Editor’s note: The author is a high school senior working as an intern at the Daily Lobo.
“What do you want to be when you grow up?” This is the question we young people are asked all throughout our lives. It is a daunting question that evolves in seriousness as you grow older. The high school class of 2013 is now being asked that question. However, this time, “princess” and “cowboy” just won’t do anymore. We are being forced to make life-altering decisions. Which school? Which major? And with what money?

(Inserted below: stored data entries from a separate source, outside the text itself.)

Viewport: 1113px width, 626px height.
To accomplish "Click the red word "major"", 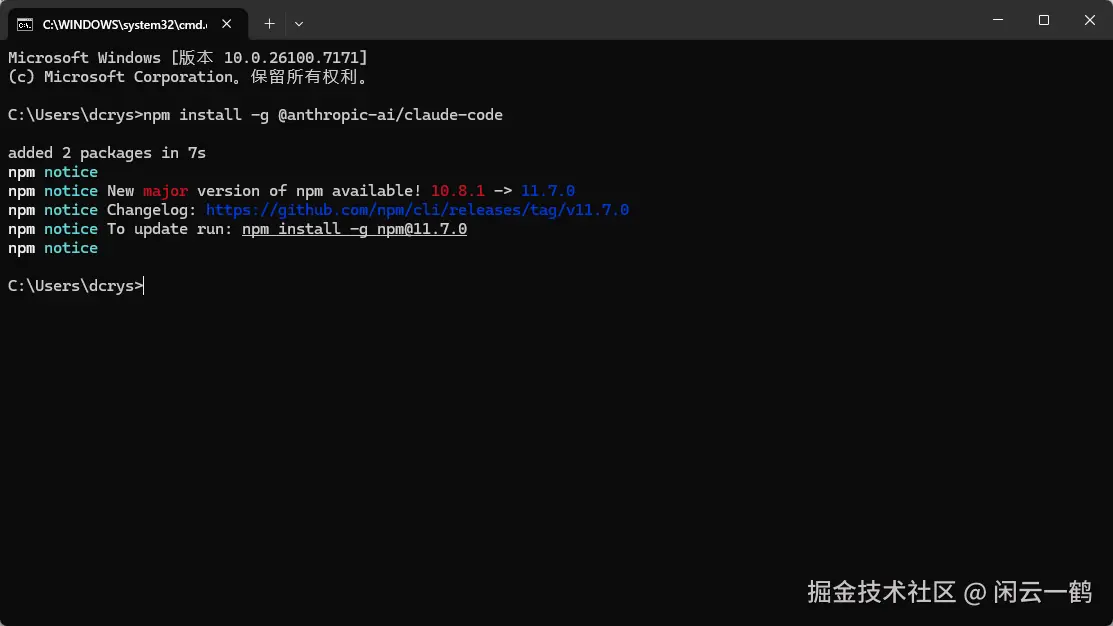I will coord(165,191).
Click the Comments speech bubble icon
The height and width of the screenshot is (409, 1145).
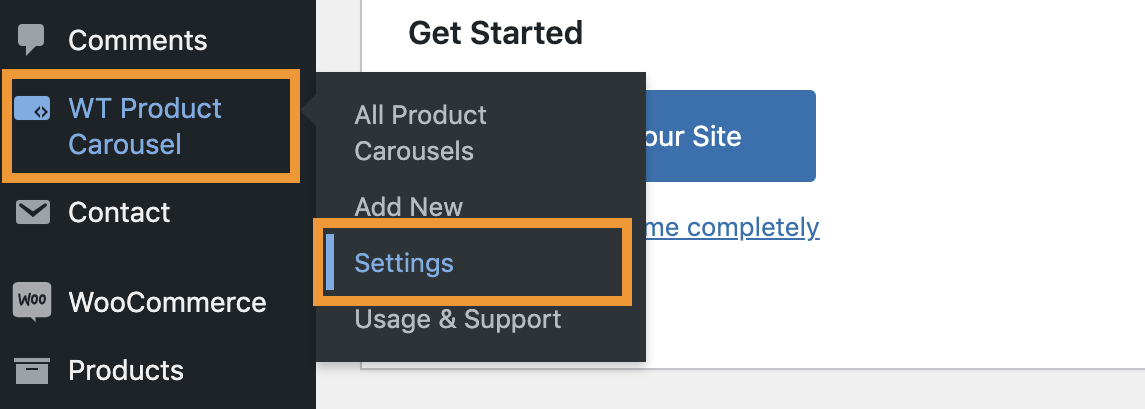click(x=31, y=39)
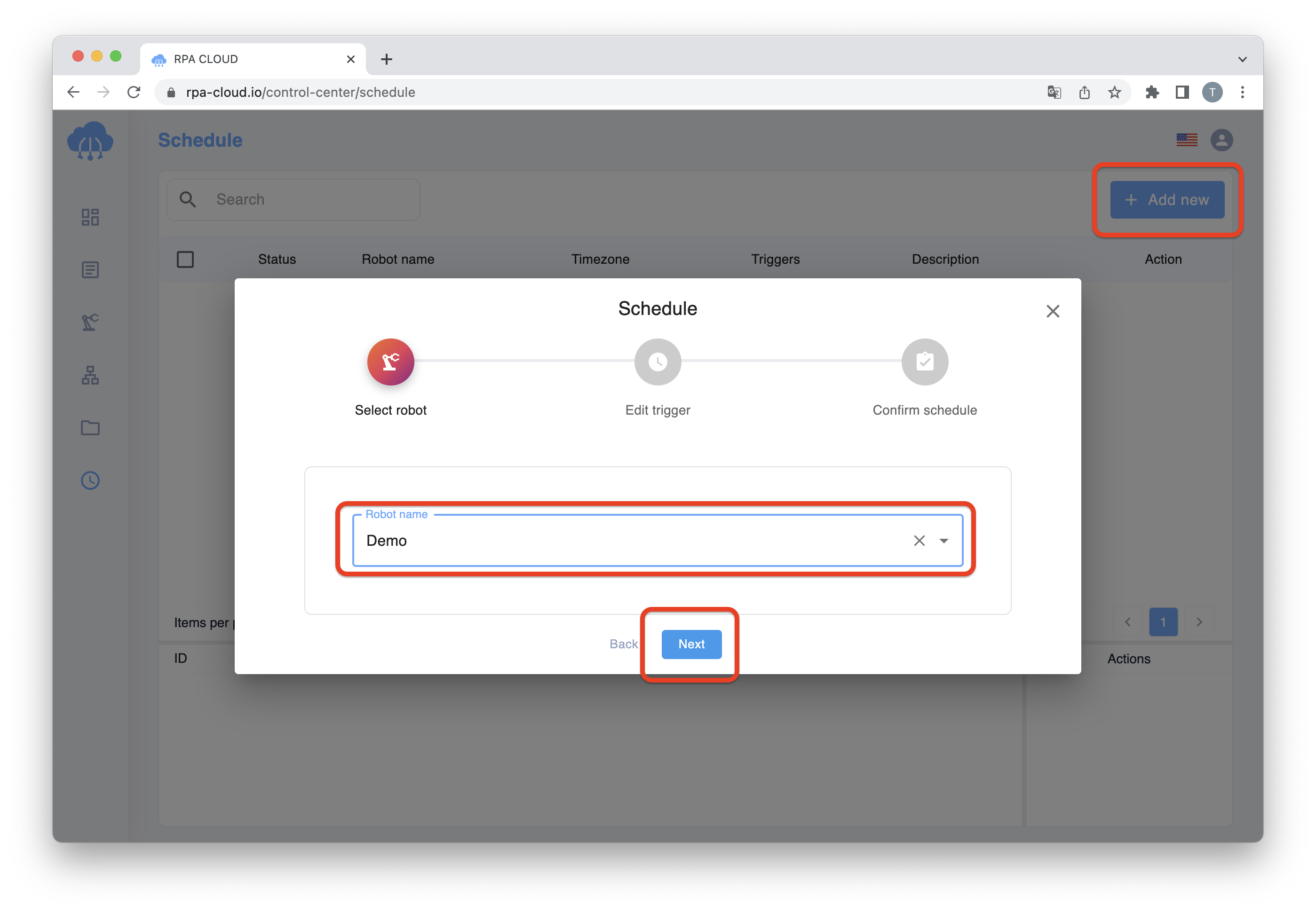Click the Confirm schedule checkmark icon
This screenshot has width=1316, height=912.
click(924, 362)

As the school year comes to a close, most of the seniors have unsure answers to all of those terrible and ominous questions. God forbid we use the dreaded term “undecided” and have our peers and elders turn their noses up at us. My practiced and polished response is “double major in communications and journalism and psychology at UNM.” But how am I supposed to know if that won’t change in the fall? Our decisions used to be blissfully insignificant, and now, all of a sudden, they actually matter and will matter for the rest of our lives.
The entire process of going to college is a sick game. We are forced to take a test that will alter our future. It begins with the herding of hopeful high school seniors and juniors into a room for several hours where they begin the monotony of test taking.
The irony is that the testing administrators take 30 minutes of your testing time to explain to you how to fill in a circle accurately. So they expect you to write a five-paragraph essay that’s properly formatted in 30 minutes, but they don’t expect you to know how to fill in a circle?
This isn’t just some form of cruel and unusual punishment. This is the antagonist of the high school senior, the ACT. This test can decide where you go to school and how much money you can get from that school. No pressure, right?
Then, when the results come in, they are never satisfactory. But I suppose they will have to do. Next, the mass exodus of applications begins. Some are answered with a letter of acceptance. With that acceptance comes the realization of the new debt you will learn to be accustomed to. Some return with the dreadful letter that lets you know that your hard work and cumulative 4.7 GPA just weren’t what they were looking for.
It is a maddening process that seems to only get worse. Let’s say you actually decide where to go. Now you have to decide where to live, on or off campus, and how to pay for it. The massive amount of pressure that high school seniors and incoming freshmen face is outrageous.
The biggest feat in all of this is keeping your sanity. If you can just get to graduation day and accept that diploma with all of your sanity intact, I think the rest just has to fall into place.